____ TASK INPUT

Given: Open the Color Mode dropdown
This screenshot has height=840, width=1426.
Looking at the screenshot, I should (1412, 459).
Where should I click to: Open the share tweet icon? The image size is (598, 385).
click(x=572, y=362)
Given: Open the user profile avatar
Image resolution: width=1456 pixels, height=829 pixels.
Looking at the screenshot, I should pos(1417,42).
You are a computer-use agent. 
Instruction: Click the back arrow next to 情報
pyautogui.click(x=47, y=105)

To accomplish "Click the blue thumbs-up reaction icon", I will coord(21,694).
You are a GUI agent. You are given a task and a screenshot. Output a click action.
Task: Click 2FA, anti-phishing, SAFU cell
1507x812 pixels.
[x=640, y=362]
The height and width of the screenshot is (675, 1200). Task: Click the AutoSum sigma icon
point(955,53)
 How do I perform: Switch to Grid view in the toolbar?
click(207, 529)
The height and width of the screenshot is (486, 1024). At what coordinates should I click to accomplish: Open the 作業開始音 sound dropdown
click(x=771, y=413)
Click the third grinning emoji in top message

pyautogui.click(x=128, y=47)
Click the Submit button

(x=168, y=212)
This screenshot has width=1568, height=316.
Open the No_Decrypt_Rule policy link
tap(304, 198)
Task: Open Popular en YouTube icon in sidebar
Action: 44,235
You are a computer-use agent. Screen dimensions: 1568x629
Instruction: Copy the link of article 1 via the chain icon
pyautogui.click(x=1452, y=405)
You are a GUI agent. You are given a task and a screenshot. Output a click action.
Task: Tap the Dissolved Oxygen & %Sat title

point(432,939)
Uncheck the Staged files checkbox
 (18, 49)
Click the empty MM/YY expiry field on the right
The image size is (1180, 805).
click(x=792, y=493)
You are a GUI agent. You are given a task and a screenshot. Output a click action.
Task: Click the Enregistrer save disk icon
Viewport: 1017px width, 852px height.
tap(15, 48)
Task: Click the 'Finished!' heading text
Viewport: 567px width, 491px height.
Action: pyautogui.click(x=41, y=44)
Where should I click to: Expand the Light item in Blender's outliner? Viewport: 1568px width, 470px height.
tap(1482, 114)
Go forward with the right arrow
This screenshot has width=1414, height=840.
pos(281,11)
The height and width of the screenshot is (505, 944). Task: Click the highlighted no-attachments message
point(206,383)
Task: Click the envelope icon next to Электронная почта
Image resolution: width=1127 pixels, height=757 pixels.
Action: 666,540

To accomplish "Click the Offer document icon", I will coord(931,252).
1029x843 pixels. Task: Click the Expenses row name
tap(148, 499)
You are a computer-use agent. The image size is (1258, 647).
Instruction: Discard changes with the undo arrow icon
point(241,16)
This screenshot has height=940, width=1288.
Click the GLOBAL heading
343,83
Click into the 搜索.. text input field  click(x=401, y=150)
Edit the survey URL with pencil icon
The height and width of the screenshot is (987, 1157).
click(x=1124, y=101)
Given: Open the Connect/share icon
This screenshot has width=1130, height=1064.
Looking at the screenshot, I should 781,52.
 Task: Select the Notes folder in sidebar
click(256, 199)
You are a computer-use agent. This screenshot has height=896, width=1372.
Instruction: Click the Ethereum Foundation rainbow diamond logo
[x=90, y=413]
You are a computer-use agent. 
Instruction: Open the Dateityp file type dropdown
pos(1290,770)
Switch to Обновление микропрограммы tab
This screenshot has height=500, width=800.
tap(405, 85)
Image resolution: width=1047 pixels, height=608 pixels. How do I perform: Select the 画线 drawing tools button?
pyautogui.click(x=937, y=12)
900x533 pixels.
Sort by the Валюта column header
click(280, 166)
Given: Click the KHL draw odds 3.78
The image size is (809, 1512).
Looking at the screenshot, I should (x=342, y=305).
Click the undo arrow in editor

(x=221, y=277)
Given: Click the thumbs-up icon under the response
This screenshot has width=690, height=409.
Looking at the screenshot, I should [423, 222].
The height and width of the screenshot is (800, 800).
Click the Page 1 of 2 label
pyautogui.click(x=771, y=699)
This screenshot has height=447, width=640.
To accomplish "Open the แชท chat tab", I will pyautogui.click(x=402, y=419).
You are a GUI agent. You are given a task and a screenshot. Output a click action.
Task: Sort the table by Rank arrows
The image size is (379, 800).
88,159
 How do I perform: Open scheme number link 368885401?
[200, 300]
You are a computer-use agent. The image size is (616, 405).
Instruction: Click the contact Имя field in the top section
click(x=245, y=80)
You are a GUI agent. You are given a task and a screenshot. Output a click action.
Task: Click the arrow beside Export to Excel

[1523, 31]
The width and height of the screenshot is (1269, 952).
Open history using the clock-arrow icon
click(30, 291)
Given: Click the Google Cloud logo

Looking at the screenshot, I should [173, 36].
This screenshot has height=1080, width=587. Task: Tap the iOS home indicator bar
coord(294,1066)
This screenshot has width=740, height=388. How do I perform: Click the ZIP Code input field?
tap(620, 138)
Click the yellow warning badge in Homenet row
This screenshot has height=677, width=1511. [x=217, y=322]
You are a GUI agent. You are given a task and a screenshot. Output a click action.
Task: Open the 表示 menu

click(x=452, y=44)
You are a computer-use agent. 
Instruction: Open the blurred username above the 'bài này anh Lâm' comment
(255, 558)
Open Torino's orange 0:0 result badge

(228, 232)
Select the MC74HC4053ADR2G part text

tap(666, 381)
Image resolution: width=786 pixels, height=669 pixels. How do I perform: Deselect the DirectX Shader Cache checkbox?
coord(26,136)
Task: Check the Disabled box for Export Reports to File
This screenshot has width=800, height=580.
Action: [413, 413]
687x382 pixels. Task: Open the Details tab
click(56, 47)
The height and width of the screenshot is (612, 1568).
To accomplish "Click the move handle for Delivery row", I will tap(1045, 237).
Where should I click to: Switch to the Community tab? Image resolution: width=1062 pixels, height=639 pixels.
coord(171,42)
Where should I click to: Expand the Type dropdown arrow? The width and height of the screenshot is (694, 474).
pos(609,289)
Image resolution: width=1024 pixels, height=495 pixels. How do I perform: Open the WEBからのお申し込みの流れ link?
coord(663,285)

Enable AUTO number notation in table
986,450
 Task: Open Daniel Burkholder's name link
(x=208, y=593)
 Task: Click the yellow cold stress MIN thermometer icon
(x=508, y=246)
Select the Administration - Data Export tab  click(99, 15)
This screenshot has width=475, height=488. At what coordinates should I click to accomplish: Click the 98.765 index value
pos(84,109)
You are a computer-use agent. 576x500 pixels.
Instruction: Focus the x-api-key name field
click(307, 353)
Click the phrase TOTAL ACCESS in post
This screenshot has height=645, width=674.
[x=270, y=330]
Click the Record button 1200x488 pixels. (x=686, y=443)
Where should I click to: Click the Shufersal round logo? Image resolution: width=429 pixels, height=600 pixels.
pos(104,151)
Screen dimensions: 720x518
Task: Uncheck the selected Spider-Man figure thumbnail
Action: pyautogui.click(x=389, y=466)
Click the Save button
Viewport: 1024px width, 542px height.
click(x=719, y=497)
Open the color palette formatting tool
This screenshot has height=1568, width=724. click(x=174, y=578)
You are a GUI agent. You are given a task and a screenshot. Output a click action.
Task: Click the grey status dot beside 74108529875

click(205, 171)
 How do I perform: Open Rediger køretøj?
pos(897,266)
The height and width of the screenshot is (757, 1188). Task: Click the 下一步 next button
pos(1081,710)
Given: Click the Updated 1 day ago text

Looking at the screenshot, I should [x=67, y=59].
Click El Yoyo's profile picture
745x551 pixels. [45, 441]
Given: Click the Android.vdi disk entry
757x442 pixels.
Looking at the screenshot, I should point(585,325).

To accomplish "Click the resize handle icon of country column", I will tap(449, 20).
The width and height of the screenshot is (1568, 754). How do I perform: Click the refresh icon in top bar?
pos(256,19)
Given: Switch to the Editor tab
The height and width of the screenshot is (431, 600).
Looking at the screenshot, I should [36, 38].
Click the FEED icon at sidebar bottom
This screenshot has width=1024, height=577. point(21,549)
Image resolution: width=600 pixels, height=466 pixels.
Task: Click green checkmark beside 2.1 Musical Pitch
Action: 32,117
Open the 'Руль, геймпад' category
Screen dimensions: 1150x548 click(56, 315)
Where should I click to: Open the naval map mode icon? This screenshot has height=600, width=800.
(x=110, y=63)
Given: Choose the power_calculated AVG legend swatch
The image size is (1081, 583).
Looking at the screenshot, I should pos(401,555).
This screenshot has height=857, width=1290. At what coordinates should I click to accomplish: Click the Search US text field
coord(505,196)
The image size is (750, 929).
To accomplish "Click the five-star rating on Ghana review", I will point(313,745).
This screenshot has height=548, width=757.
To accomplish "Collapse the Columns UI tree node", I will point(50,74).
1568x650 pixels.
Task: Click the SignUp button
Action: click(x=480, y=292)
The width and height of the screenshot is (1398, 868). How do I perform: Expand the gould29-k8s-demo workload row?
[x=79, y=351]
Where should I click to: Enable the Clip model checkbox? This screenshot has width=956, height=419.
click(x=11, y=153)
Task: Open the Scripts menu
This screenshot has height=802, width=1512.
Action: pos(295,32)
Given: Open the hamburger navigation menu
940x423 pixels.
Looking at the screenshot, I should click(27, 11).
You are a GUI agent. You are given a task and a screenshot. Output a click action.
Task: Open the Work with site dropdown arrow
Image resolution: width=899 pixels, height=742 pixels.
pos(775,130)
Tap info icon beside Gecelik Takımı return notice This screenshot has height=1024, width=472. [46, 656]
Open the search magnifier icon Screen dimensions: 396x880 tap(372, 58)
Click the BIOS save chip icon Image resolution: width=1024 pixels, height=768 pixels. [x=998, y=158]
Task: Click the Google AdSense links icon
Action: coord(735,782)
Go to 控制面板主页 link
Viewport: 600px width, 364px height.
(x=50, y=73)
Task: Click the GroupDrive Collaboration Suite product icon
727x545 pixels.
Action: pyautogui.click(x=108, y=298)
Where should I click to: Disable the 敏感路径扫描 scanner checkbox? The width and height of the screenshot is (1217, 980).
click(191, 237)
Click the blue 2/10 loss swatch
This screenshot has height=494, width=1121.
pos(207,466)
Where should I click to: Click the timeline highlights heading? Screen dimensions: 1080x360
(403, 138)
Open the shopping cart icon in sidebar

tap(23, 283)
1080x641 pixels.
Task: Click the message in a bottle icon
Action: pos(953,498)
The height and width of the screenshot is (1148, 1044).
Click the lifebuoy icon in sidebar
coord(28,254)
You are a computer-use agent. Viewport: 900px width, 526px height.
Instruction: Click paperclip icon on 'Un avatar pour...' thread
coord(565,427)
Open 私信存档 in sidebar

________

WORK ORDER
In the entries, find every line holding "disk" and copy it.

EXERCISE ANSWER
Task: Click the Enregistrer save disk icon
Given: Click the Android.vdi disk entry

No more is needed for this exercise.